Low-income children (including those who normally receive free school meals) will receive daily Summer EBT benefits during summer and qualifying school-closure periods equal to free-rate breakfast, lunch, and a snack, reducing food insecurity and hunger over long school breaks.
Families with school-aged children, especially low-income households, will get food support during unexpected multi-day school closures (5+ weekdays), easing household budgets and reducing emergency meal costs and stress.
States and Tribal organizations receive full federal reimbursement for administrative costs in the initial year (100% in FY2026) with a phased reduction to 50% thereafter, lowering state startup costs and encouraging program uptake in early years.

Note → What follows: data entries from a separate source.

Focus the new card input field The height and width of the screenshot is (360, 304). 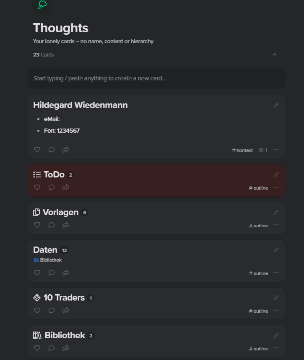(x=157, y=78)
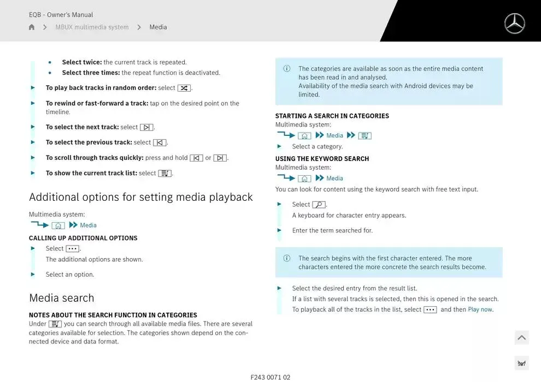Click the home icon in the breadcrumb
The width and height of the screenshot is (541, 382).
pyautogui.click(x=32, y=27)
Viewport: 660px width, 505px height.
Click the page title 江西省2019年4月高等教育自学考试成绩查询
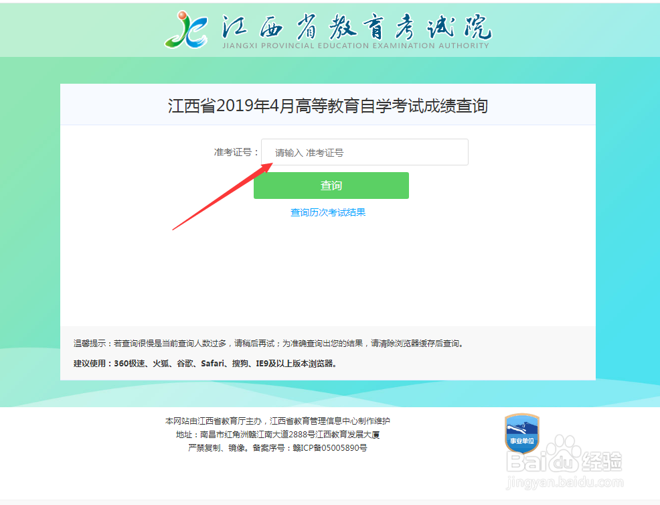(330, 105)

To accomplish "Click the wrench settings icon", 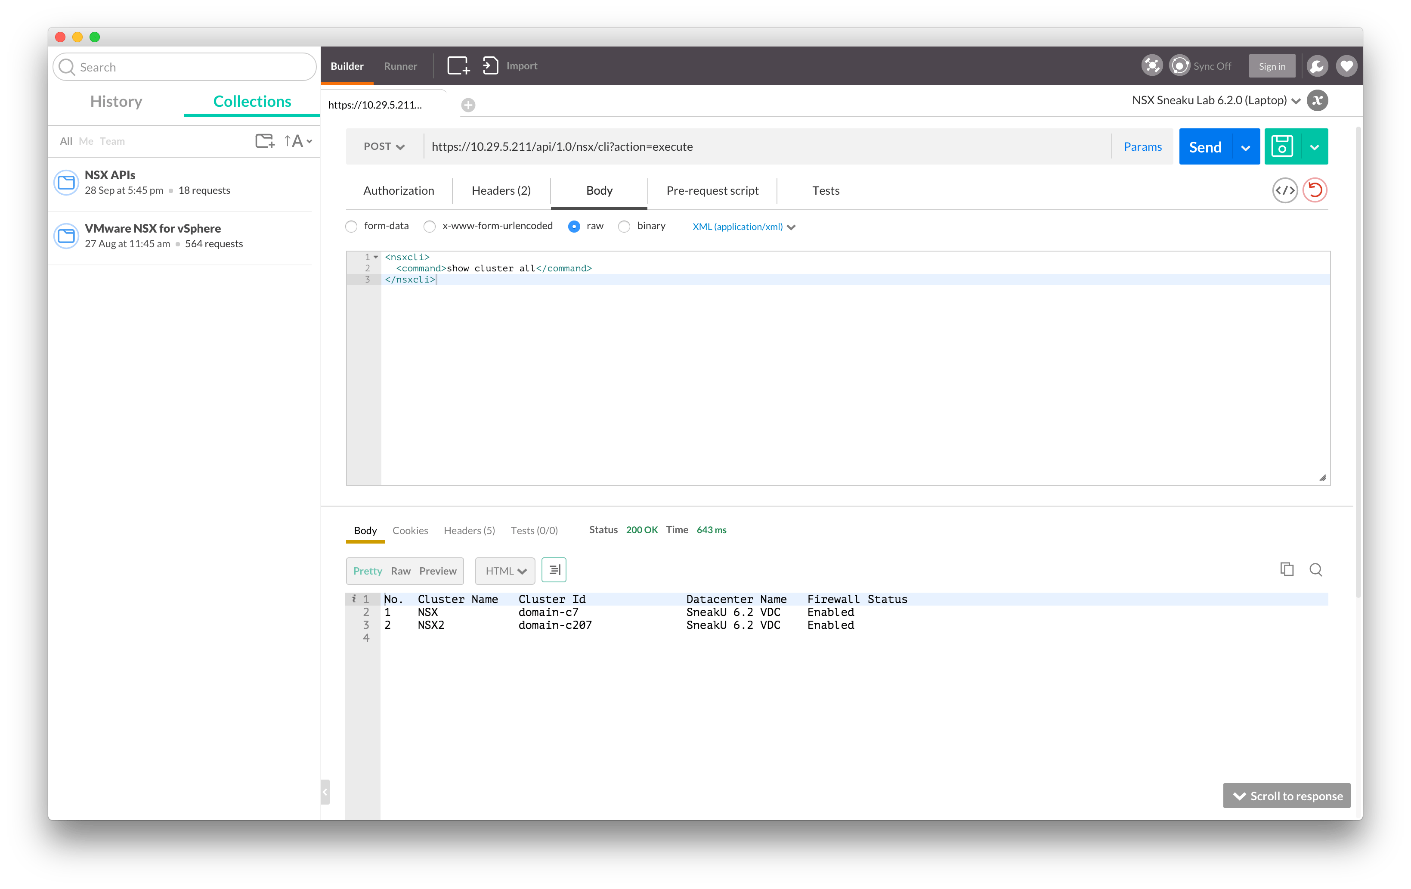I will click(1317, 66).

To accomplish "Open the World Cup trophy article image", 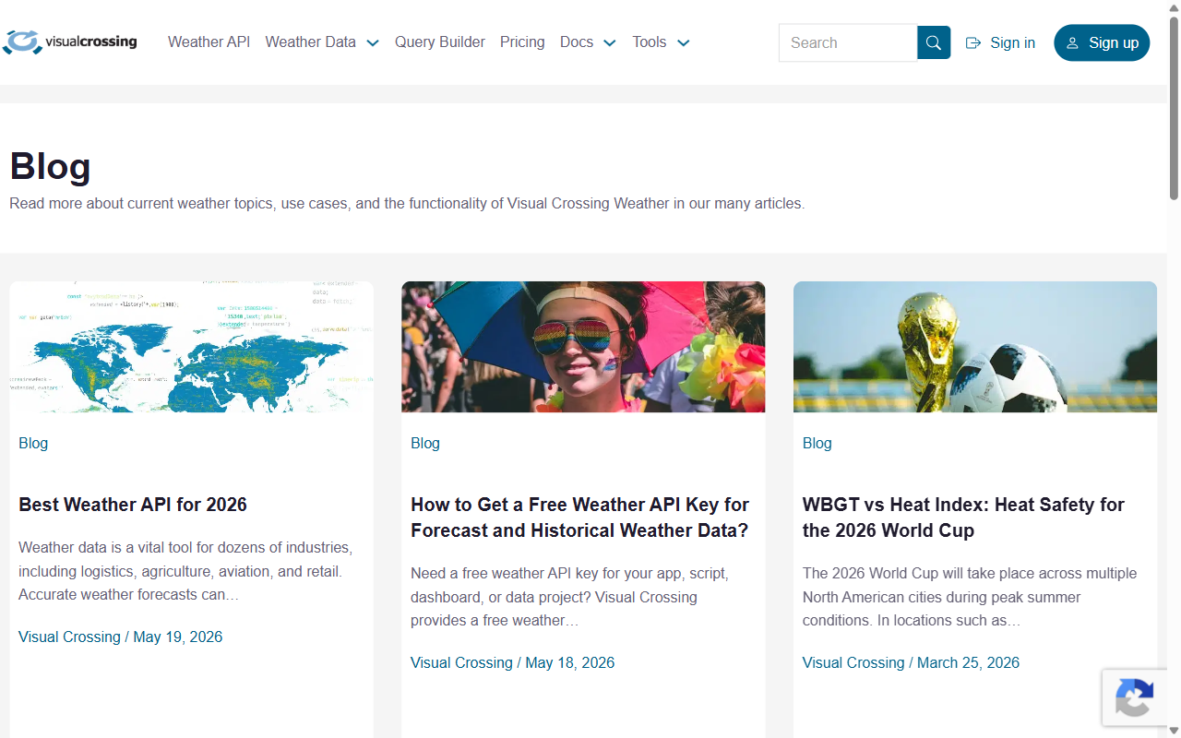I will [x=975, y=347].
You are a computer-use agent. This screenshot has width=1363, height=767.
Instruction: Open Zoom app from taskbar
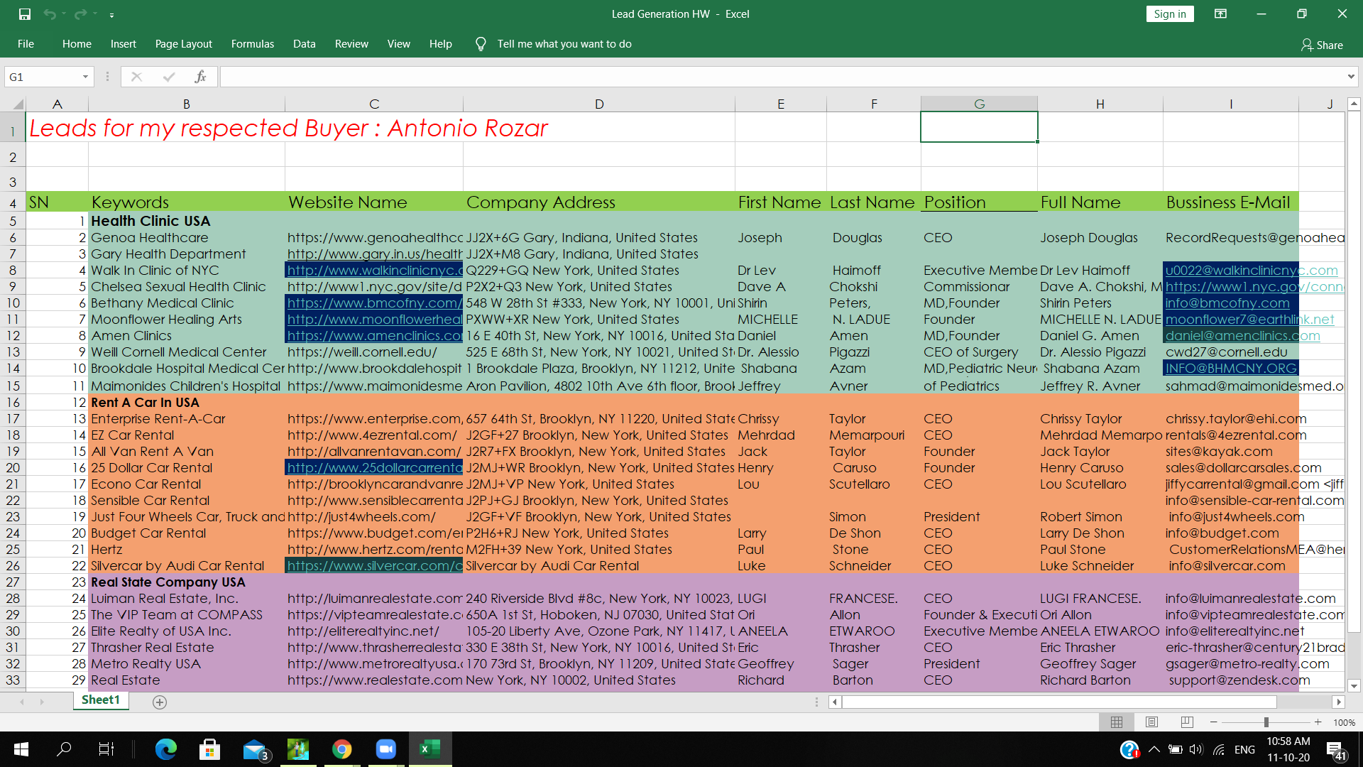[385, 749]
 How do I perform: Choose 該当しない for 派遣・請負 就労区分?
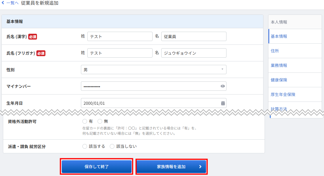tap(112, 146)
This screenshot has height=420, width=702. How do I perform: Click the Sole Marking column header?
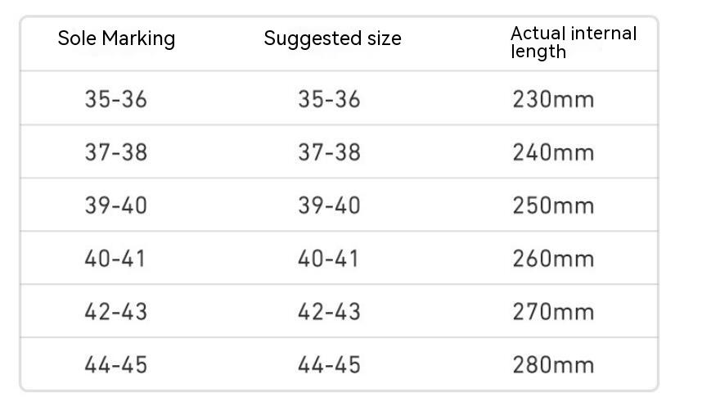pyautogui.click(x=116, y=38)
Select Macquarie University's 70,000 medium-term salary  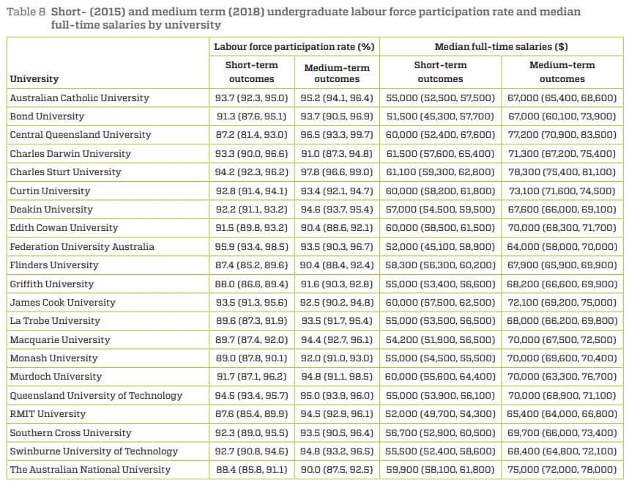click(562, 339)
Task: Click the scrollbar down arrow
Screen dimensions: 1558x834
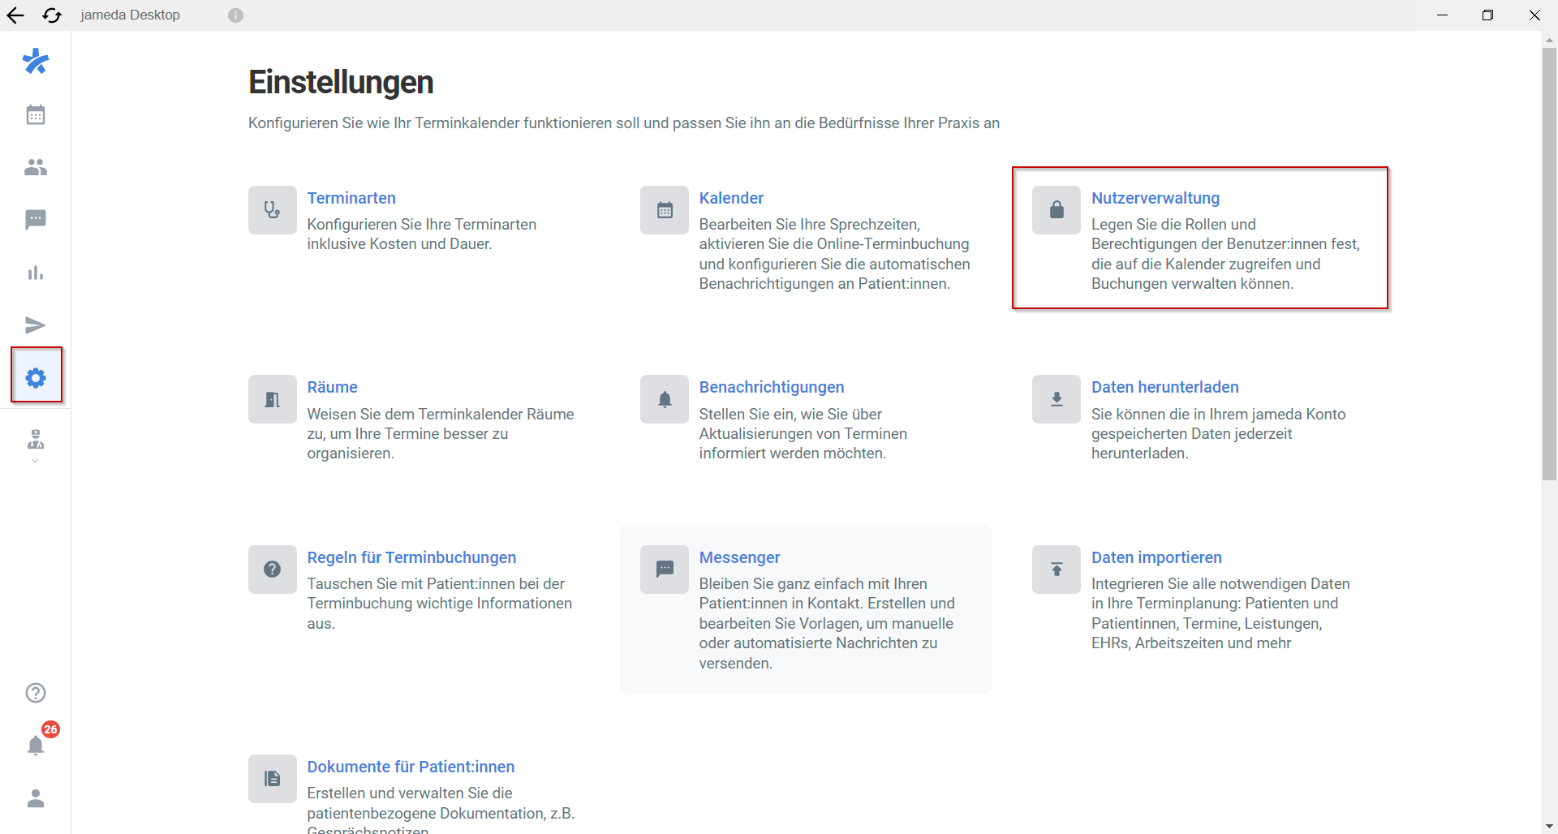Action: tap(1549, 826)
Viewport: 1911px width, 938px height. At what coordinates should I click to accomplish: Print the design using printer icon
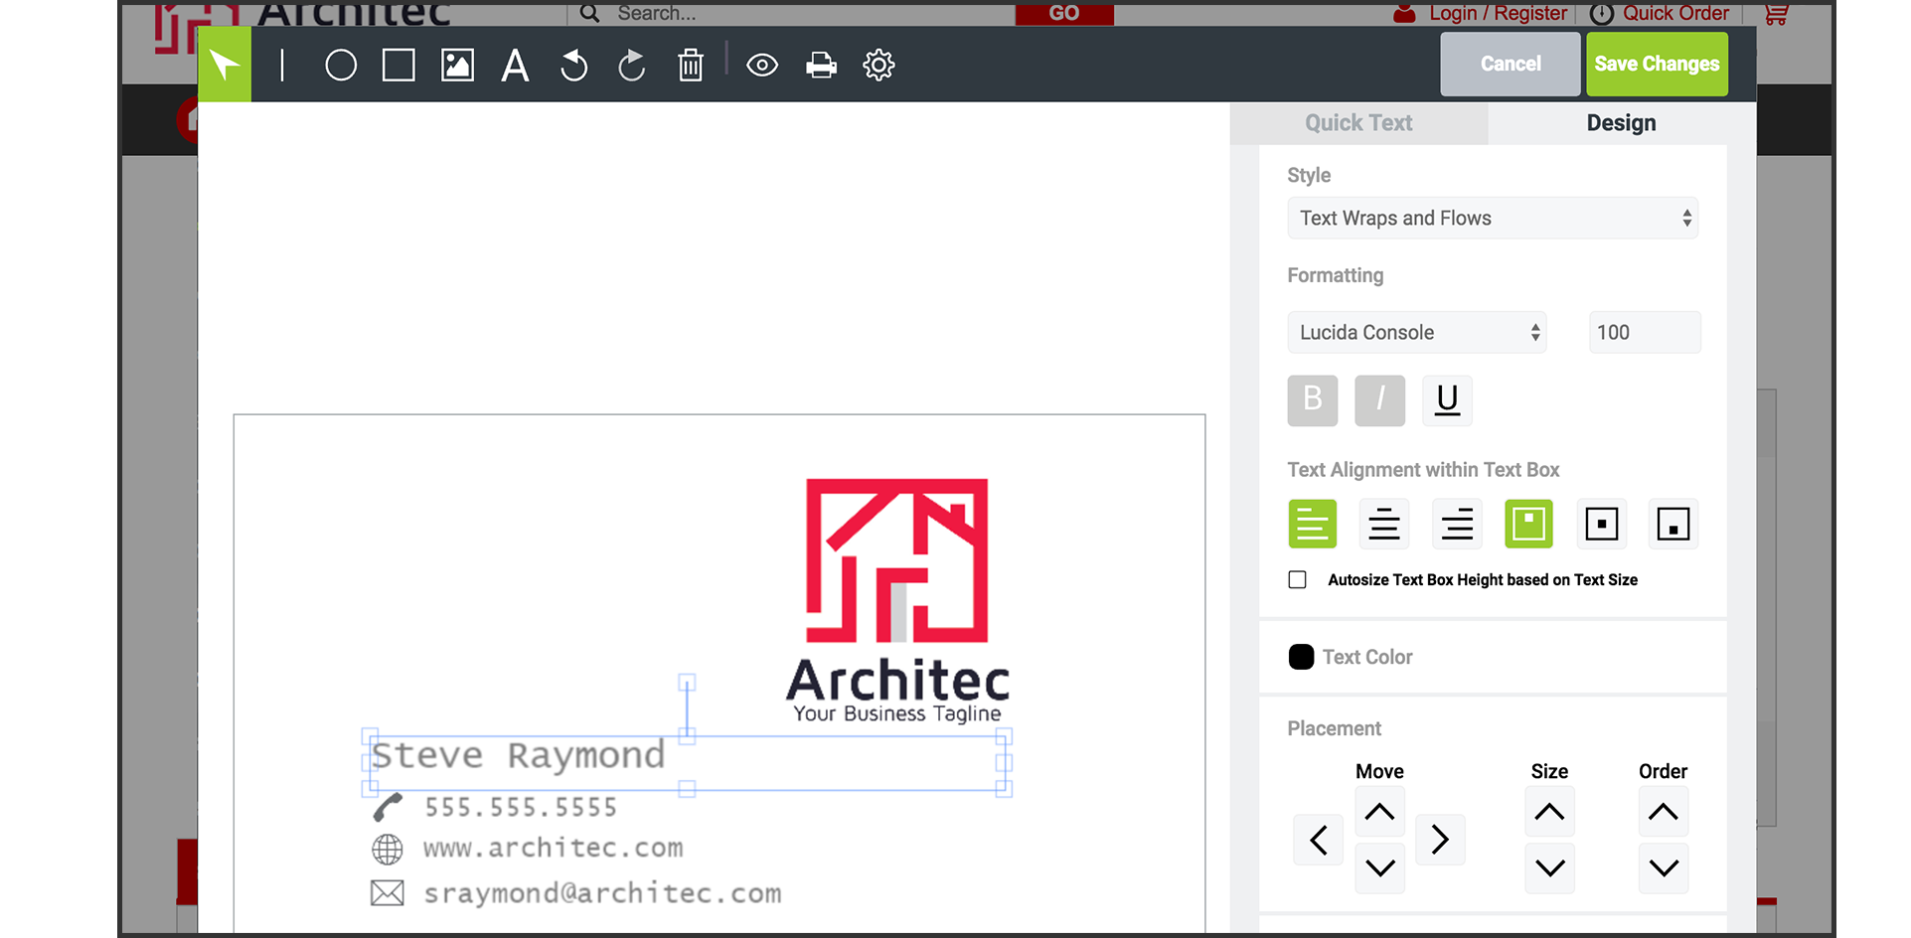[821, 66]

Expanding benefit levels and eligibility increases federal program costs, adding to budgetary pressures and creating a need for appropriations or offsets paid by taxpayers or other budget priorities.
States may face short-term operational challenges and administrative burdens to expand systems and processes (enrollment, outreach, IT changes), which could disrupt benefit delivery during rollout despite grants.
After FY2031, federal administrative reimbursement drops to 50%, which will raise long-term state and Tribal costs to maintain the expanded program and could strain state budgets.
Based on analysis of 2 sections of legislative text.
Expands Summer EBT to school closures, raises per-child benefit to at least free-rate breakfast+lunch+snack from 2025, phases admin reimbursement (100%→50%), and authorizes $50M for state data systems.
Introduced May 6, 2025 by Mike Levin · Last progress May 6, 2025
Expands the Summer Electronic Benefits Transfer (Summer EBT) program to provide benefits during school closure periods as well as during summer months, raises the per-child benefit to at least the free-rate value of breakfast, lunch, and a snack per eligible child per day beginning calendar year 2025, and changes the federal administrative reimbursement to a phased schedule that starts at 100% in FY2026 and phases down to 50% in FY2031 and after. It also adds definitions for key terms, makes conforming edits, and directs a one-time $50,000,000 transfer from the Treasury to USDA on October 1, 2025 to support state data systems for program implementation.